**What is expected**: Transcribe the part of the material below that opens with the line containing "Task: Click the" and closes with the line containing "The width and", both lines included.

**Supplied records**:
--------------------------------

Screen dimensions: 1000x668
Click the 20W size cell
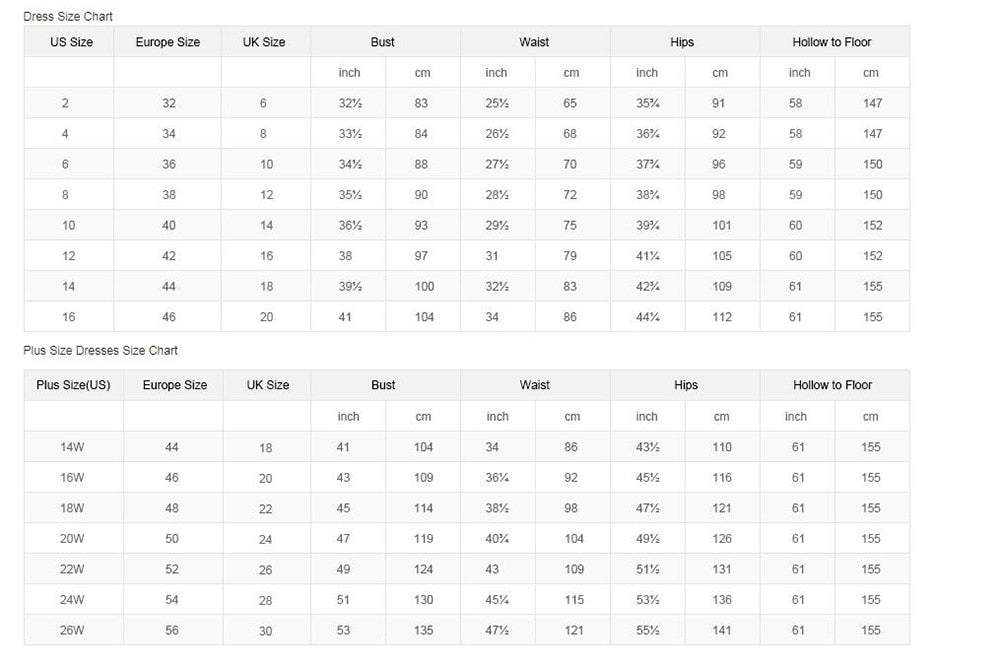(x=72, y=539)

--------------------------------

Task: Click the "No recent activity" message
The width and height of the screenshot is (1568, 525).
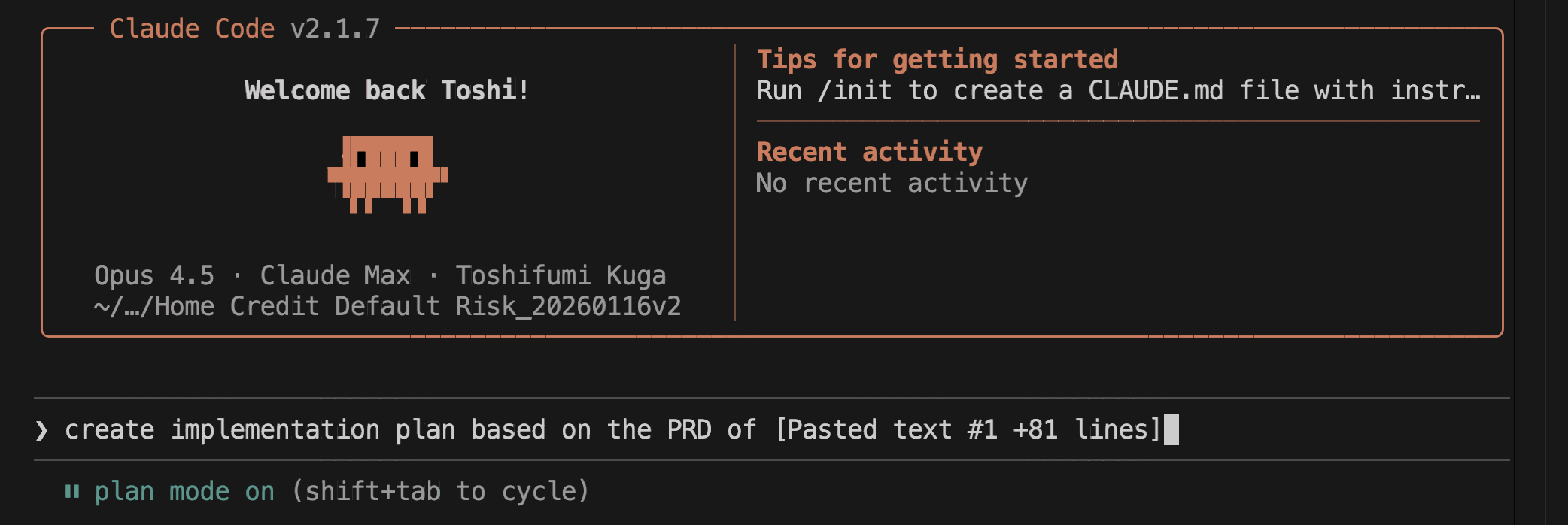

--------------------------------

**Task answer**:
Task: Click the "No recent activity" message
The width and height of the screenshot is (1568, 525).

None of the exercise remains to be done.